= Things to do =
**a)** In the grain market report below, what average U.S. soybean yield did the USDA set in its January report?
**b)** Using the grain market report below, explain why total U.S. corn and soybean production came in near pre-report guesses even though the USDA raised yields.

[Opening Text segment section]

Grain markets ended the first full week of trading in 2020 mostly higher as the complex ignored some of the bearish data that the USDA presented in their monthly data dump, and instead, focused on the trade war deal expected to be signed by China and the U.S. next week. The main reason grain markets closed higher on Friday is because the USDA did not include any forecasted expectations from the trade deal getting signed, hence why the market remained bullish, despite some bearish numbers.
Going into the January WASDE report, analysts were mostly bullish to begin with, expecting U.S. corn and soybean yields, harvested, acres, and ultimately production to all be lower.
That didn’t happen though (except for harvested acres that is). The USDA instead raised corn yields from their December estimate of 167 bushels per acre (bpa) to 168 bpa this month, despite the average pre-report expecting to see 166.2. Similarly, average American soybean yields were increased by 0.5 bpa to 47.4, versus the 46.6 the market was anticipating.
The only reason that total U.S. corn and soybean production came in near their respective pre-report guesstimates was because harvested acres were lowered. For corn, acres dropped to 81.5M, down just 330,000 from the November estimate, despite the USDA acknowledging there’s still a lot of corn not yet harvested, mainly in northern states. For soybeans, the harvested acreage decline was more pronounced, falling about 600,000 to 75M.
This in mind, the USDA said they’re going to re-survey producers yet again ahead of the February WASDE report, in terms of both harvested acres, but also total grain stocks. There was a lot of shaking of heads across the industry when the USDA shared that all said unharvested acres were actually counted in the grain stocks report for what was left in the pipeline. While the debate about how many bushels are actually left out in the field, this is actually starting NASS policy. That said, Dec 1 corn stocks were 11.4 billion bushels (-4.5% year-over-year and below pre-report expectations), soybean stocks were 3.252 billion bushels (-13% and above expectations), and total wheat inventories were 1.834 billion bushels (-9% and below expectations).
On the demand side of things, the USDA lowered their expectations for corn exports and feed use, but U.S. soybean crush and exports were untouched. Again though, keep in mind that the USDA did not account for the trade deal in this WASDE report.

[Closing Text segment section]
[Opening Data provided section]

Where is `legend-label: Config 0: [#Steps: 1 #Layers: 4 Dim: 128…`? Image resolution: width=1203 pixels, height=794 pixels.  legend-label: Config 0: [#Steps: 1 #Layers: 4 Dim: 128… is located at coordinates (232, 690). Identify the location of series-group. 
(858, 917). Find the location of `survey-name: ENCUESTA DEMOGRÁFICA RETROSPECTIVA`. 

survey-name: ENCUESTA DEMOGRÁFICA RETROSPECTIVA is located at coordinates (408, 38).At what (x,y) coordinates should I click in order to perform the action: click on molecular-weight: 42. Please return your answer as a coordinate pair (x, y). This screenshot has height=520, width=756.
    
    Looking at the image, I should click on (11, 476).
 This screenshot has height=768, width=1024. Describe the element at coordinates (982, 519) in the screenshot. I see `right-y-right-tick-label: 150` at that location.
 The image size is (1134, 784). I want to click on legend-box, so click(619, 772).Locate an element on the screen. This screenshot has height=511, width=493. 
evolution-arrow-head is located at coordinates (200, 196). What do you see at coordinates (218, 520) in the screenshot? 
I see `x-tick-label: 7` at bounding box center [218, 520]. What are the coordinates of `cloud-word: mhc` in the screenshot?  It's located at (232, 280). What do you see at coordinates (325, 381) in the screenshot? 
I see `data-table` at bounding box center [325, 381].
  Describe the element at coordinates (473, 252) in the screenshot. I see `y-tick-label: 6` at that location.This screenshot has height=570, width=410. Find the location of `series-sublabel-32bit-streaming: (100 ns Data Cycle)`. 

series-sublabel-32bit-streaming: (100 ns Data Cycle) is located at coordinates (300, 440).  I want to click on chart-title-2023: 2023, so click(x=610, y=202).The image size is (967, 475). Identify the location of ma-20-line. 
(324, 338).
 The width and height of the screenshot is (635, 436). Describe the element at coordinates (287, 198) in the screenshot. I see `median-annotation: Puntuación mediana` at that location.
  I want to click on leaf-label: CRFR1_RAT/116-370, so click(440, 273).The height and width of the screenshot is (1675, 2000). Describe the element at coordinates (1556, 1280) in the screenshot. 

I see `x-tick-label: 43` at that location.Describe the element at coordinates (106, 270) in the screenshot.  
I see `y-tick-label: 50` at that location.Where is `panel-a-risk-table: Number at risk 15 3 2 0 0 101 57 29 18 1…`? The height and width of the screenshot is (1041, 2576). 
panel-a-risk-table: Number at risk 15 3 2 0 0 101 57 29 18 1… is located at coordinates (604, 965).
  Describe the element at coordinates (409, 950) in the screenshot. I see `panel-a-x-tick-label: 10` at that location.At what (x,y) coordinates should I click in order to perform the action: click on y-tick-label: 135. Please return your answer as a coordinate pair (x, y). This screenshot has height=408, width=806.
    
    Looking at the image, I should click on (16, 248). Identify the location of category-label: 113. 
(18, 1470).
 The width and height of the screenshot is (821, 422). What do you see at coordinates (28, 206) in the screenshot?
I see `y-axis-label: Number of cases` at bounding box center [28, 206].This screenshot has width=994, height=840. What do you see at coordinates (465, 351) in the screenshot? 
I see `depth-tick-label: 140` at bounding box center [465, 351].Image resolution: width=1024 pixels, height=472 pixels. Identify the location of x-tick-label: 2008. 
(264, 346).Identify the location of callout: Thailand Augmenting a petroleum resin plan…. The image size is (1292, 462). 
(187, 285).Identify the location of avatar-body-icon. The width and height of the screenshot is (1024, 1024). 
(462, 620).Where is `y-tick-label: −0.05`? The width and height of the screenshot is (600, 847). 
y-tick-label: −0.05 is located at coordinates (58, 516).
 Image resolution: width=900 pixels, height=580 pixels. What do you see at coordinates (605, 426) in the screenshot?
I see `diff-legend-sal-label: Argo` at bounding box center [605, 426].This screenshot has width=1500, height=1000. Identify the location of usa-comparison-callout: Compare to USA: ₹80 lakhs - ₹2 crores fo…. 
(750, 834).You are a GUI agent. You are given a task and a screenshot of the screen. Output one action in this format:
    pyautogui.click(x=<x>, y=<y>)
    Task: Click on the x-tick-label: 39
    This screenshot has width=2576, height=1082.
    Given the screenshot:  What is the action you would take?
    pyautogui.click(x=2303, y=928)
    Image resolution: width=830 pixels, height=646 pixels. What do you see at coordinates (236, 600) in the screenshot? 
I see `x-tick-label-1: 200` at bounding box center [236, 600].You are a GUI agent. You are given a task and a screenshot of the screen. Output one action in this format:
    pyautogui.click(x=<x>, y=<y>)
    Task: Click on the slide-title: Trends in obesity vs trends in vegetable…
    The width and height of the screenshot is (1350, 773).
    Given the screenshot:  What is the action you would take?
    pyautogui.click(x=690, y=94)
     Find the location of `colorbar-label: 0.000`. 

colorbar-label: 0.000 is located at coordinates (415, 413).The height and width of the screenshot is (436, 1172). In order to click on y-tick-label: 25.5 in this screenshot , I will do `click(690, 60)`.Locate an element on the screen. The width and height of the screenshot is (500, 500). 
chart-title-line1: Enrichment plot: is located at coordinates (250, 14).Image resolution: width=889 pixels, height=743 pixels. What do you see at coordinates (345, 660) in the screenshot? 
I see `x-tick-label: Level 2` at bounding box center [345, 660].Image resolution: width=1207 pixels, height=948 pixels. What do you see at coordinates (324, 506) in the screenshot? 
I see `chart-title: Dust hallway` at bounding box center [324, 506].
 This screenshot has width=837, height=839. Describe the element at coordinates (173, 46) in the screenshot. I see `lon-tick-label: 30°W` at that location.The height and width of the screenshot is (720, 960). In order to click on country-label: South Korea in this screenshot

[Closing Data provided section]

= Answers provided =
**a)** 47.4 bushels per acre, an increase of 0.5 bpa.

**b)** The USDA lowered harvested acres, which offset the higher yields. Corn acres fell by 330,000 to 81.5M, and soybean acres fell by about 600,000 to 75M.